Option B: Python / Kaggle Notebook If you want to script it, use the transformers library inside a Kaggle Notebook (which gives you free access to P100/T4 GPUs!). Here is a high-level snippet of what the training script looks like:

from transformers import AutoImageProcessor, AutoModelForImageClassification, Trainer, TrainingArguments
from datasets import load_dataset

# 1. Load dataset
dataset = load_dataset("imagefolder", data_dir="path/to/dataset")

# 2. Load processor & base model
processor = AutoImageProcessor.from_pretrained("google/vit-base-patch16-224")
model = AutoModelForImageClassification.from_pretrained(
    "google/vit-base-patch16-224", 
    num_labels=38, 
    ignore_mismatched_sizes=True
)

# 3. Define training arguments & Trainer
training_args = TrainingArguments(
    output_dir="./vit-plantvillage",
    per_device_train_batch_size=16,
    evaluation_strategy="epoch",
    save_strategy="epoch",
    num_train_epochs=3,
    push_to_hub=True,
    hub_model_id="your-username/cropguard-vit"
)

trainer = Trainer(model=model, args=training_args, train_dataset=dataset["train"], eval_dataset=dataset["val"])
trainer.train()

4. Deployment Steps (Hugging Face Spaces)

Once your UI is tested and your model is fine-tuned, you are ready to deploy.

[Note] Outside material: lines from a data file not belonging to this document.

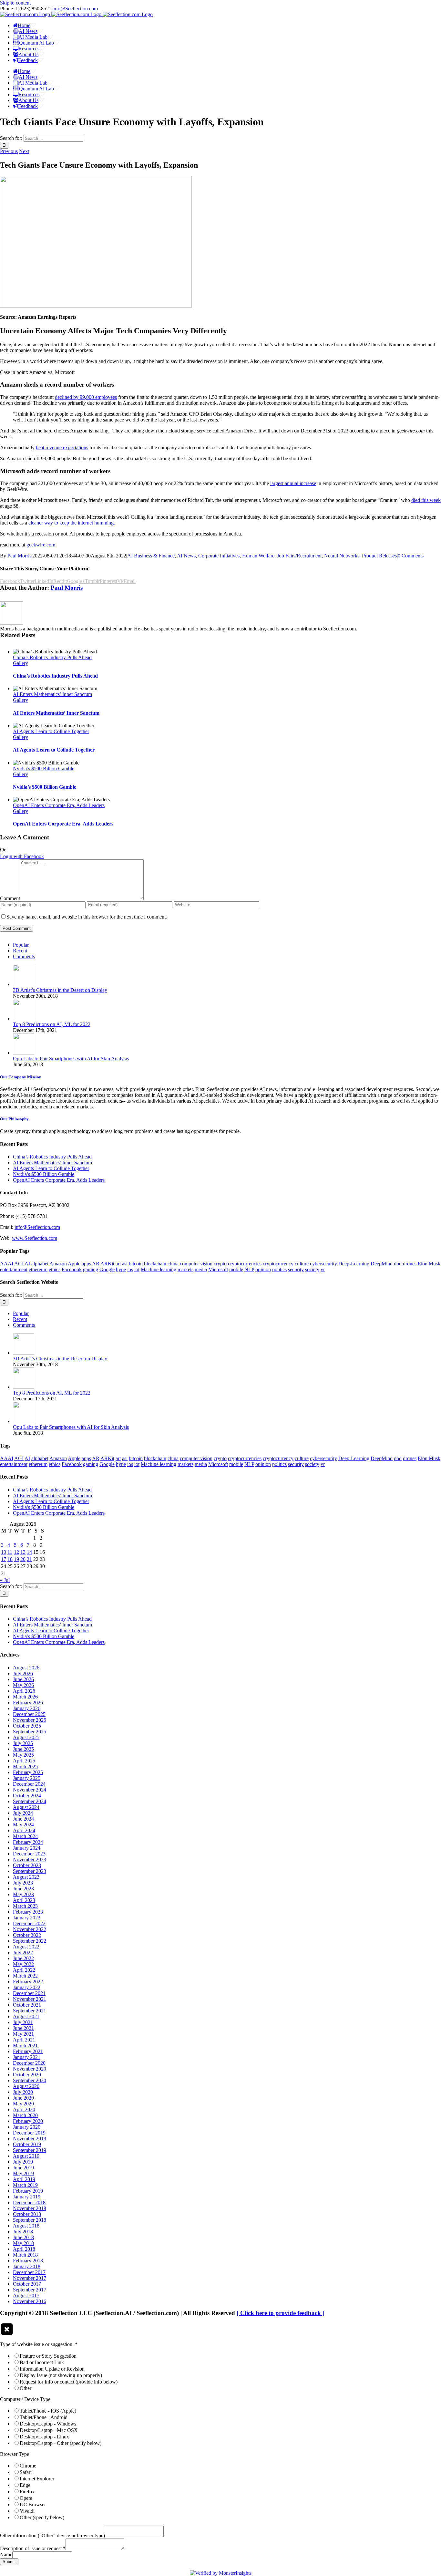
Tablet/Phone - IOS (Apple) (48, 2411)
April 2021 (24, 2039)
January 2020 (26, 2127)
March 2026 (25, 1696)
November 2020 (29, 2069)
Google (107, 1269)
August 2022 (26, 1946)
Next (24, 151)
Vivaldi (27, 2511)
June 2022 (23, 1958)
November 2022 (29, 1929)
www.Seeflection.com (34, 1238)
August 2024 (26, 1807)
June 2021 (23, 2028)
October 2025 (27, 1726)
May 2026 (23, 1685)
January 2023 (26, 1917)
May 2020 (23, 2103)
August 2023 (26, 1877)
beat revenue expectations (62, 447)
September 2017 (29, 2289)
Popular (21, 945)
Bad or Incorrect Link (42, 2362)
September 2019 (29, 2150)
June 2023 (23, 1888)
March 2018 (25, 2255)
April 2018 (24, 2249)
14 (29, 1552)
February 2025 (28, 1772)
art (118, 1263)
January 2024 (26, 1848)
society (312, 1269)
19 (16, 1559)
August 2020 (26, 2086)
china (173, 1263)
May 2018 (23, 2243)
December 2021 (29, 1993)
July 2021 (23, 2022)
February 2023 (28, 1912)
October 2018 (27, 2214)
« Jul (5, 1580)
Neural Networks (341, 555)
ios (130, 1269)
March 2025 (25, 1766)
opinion (263, 1269)
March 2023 (25, 1906)
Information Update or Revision (52, 2369)
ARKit (107, 1263)
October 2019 (27, 2144)
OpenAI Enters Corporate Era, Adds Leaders (59, 805)
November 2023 (29, 1859)
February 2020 (28, 2121)
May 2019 (23, 2173)
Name (6, 2554)
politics (279, 1269)
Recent (20, 950)
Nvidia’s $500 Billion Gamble (43, 768)
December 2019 (29, 2132)
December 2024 (29, 1784)
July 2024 (23, 1813)
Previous (9, 151)
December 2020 (29, 2063)
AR (95, 1263)
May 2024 (23, 1824)
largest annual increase (293, 483)
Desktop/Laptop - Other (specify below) (60, 2443)
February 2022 (28, 1981)
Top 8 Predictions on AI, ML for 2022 (51, 1024)
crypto (220, 1263)
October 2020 (27, 2074)
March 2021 (25, 2045)
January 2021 (26, 2057)
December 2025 (29, 1714)
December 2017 (29, 2272)
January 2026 (26, 1708)
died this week (426, 500)
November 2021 (29, 1999)
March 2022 (25, 1976)
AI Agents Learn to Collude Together (51, 731)
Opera (26, 2498)
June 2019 (23, 2167)
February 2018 (28, 2260)
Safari (26, 2472)
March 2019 (25, 2185)
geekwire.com (40, 544)
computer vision (196, 1263)
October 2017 (27, 2284)
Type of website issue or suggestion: (38, 2344)
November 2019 (29, 2138)
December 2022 (29, 1923)
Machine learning (158, 1269)
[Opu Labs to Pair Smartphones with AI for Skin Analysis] (23, 1052)
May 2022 (23, 1964)
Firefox (27, 2491)
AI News (186, 555)
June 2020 (23, 2098)
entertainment (13, 1269)
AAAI (6, 1263)
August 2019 (26, 2156)
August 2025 (26, 1737)
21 (29, 1559)
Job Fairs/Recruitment (299, 555)
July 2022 (23, 1952)
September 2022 (29, 1941)
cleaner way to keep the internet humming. (71, 522)
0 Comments (411, 555)
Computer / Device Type (25, 2399)
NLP (249, 1269)
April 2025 (24, 1760)
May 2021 (23, 2034)
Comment (10, 898)
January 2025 (26, 1778)
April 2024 (24, 1830)
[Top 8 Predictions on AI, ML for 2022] (23, 1018)
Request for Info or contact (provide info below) (69, 2381)
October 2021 (27, 2005)
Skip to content (15, 2)
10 (3, 1552)
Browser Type (14, 2454)
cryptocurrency (278, 1263)
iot (136, 1269)
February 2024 (28, 1842)
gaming (90, 1269)
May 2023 (23, 1894)
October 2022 (27, 1935)
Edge (25, 2485)
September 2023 (29, 1871)
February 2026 (28, 1702)
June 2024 (23, 1819)
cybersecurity (323, 1263)
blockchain (155, 1263)
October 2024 (27, 1795)
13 (23, 1552)
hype (121, 1269)
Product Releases (379, 555)
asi (125, 1263)
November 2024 (29, 1789)
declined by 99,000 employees (86, 397)
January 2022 (26, 1987)
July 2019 (23, 2162)
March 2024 (25, 1836)
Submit (9, 2561)
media (201, 1269)
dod (398, 1263)
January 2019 (26, 2196)
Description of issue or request (33, 2548)
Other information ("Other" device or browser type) (52, 2535)
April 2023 (24, 1900)
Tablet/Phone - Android (43, 2417)
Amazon (58, 1263)
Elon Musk (429, 1263)
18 (10, 1559)
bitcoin (136, 1263)
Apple (74, 1263)
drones (409, 1263)
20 (23, 1559)
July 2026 (23, 1673)
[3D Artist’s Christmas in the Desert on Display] (23, 984)
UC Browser (33, 2504)
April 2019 (24, 2179)
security (296, 1269)
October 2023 (27, 1865)
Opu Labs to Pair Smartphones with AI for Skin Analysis (71, 1058)
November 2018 (29, 2208)
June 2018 (23, 2237)
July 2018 (23, 2231)
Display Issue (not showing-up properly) (61, 2375)
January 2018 (26, 2266)
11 (9, 1552)
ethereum (38, 1269)
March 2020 (25, 2115)
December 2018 (29, 2202)
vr (323, 1269)
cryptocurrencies (245, 1263)
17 (3, 1559)
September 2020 (29, 2080)
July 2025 (23, 1743)
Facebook (72, 1269)
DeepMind (382, 1263)
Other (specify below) (42, 2517)
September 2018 (29, 2220)
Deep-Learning (353, 1263)
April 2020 (24, 2109)
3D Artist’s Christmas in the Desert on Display (60, 990)
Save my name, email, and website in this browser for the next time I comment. (86, 916)
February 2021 (28, 2051)
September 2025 (29, 1731)
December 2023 (29, 1853)
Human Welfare (258, 555)
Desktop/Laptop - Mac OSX (49, 2430)
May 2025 (23, 1755)
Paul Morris (19, 555)
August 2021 (26, 2016)
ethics (54, 1269)
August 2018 (26, 2225)
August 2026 (26, 1667)
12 (16, 1552)
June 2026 (23, 1679)
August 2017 (26, 2295)
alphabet (39, 1263)
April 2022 (24, 1970)
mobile (236, 1269)
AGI (19, 1263)
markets (185, 1269)
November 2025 (29, 1720)
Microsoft (218, 1269)
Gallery (20, 663)
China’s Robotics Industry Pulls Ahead (52, 657)
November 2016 (29, 2301)
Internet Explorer (37, 2478)
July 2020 (23, 2092)
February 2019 (28, 2191)
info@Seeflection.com (75, 8)
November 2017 (29, 2278)
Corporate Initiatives (219, 555)
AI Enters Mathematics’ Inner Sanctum (52, 694)
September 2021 (29, 2010)
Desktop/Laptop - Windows (48, 2423)
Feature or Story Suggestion (48, 2356)
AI (27, 1263)
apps (86, 1263)
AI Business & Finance (151, 555)
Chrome (28, 2465)
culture (302, 1263)
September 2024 (29, 1801)
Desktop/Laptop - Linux (44, 2436)
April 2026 (24, 1691)
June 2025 (23, 1749)
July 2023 (23, 1882)
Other (25, 2388)
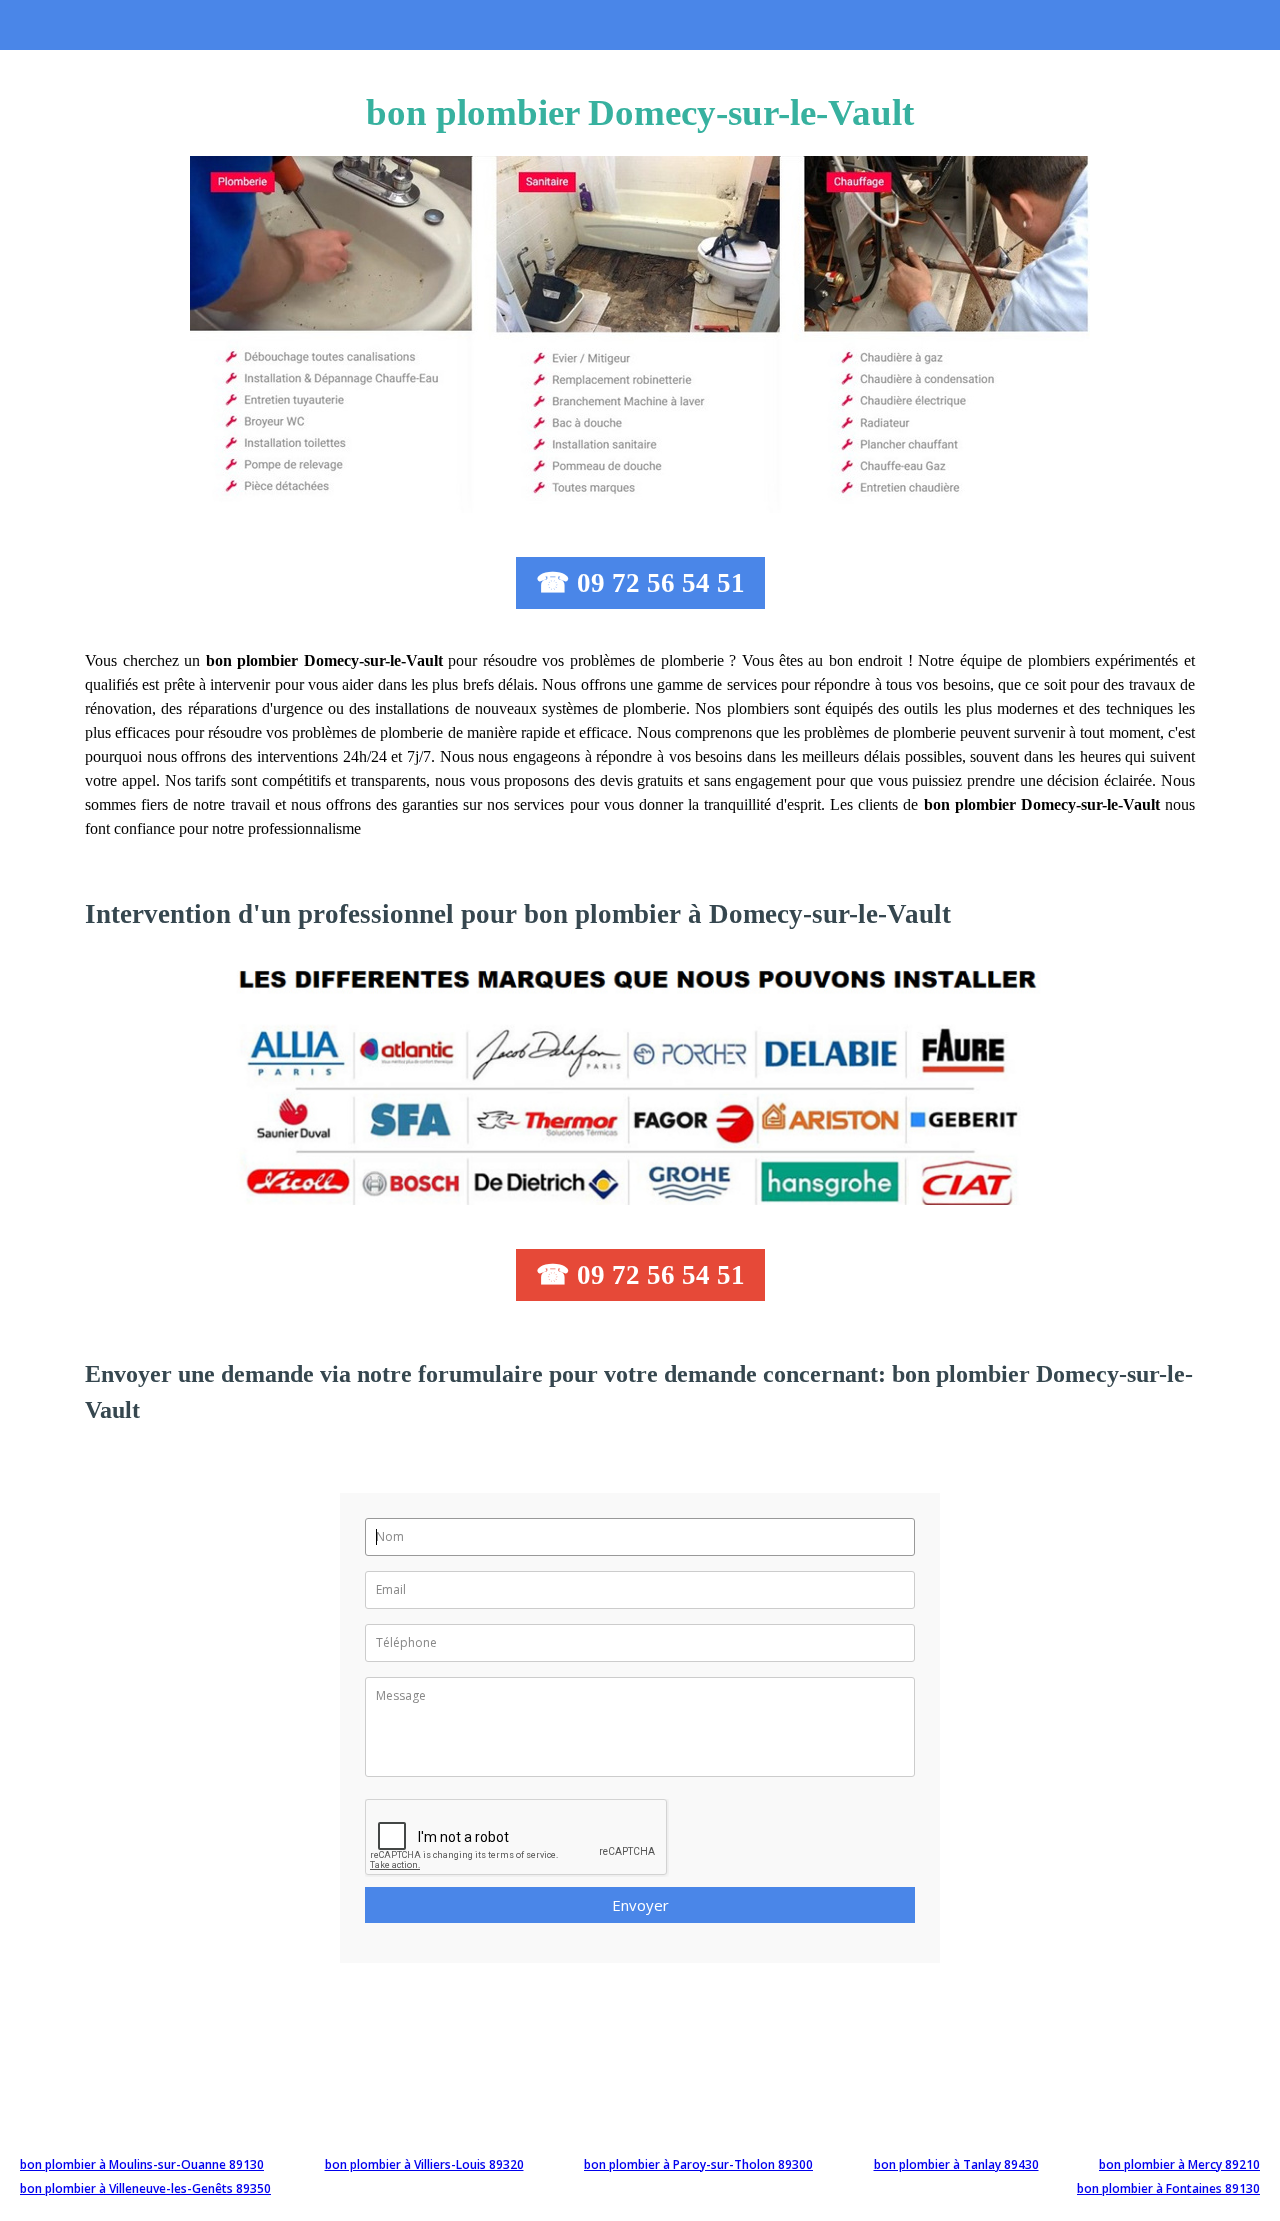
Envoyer (640, 1905)
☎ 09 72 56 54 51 (640, 583)
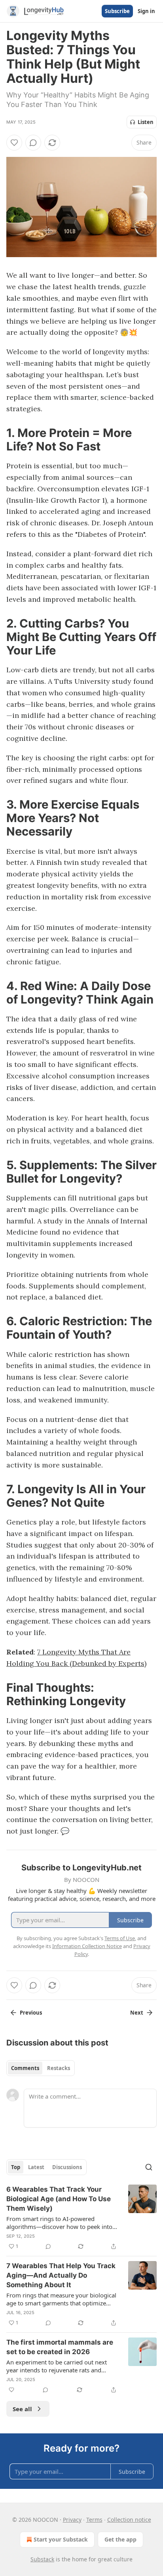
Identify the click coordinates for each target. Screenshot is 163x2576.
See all (22, 2409)
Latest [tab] (36, 2167)
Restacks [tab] (58, 2068)
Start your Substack (61, 2539)
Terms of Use (119, 1938)
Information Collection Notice (87, 1946)
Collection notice (129, 2519)
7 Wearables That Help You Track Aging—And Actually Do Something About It (61, 2275)
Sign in (146, 11)
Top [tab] (15, 2167)
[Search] (149, 2167)
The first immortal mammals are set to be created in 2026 (59, 2347)
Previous (31, 2012)
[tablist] (40, 2068)
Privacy (72, 2519)
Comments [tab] (25, 2068)
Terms (94, 2519)
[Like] (14, 143)
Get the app (120, 2539)
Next (136, 2012)
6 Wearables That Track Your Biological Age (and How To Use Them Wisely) (58, 2198)
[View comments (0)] (33, 143)
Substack (42, 2559)
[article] (81, 2218)
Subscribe (117, 11)
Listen (146, 122)
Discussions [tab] (67, 2167)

  1. Create the Space: Log into Hugging Face, click your profile picture, and select New Space.
  2. Configure the Space:
    • Give it a name (e.g., CropGuard-AI).
    • Choose Gradio as the Space SDK.
    • For hardware, select the Free CPU tier (or T4 GPU if you have it available).
  3. Upload Files: Upload your local app.py and requirements.txt into the "Files" tab of your new space.
  4. Update the App File: If you fine-tuned your model and pushed it to the hub (e.g., your-username/cropguard-vit), make sure you change VISION_MODEL_ID = "your-username/cropguard-vit" in the app.py file before uploading!
  5. Build: The space will automatically begin building. It will install the dependencies from requirements.txt (including the CPU wheel for llama-cpp-python) and start the Gradio server.

The first boot on Hugging Face Spaces will take a few minutes as it downloads the 4.3GB LLM weights. Subsequent boots will be much faster.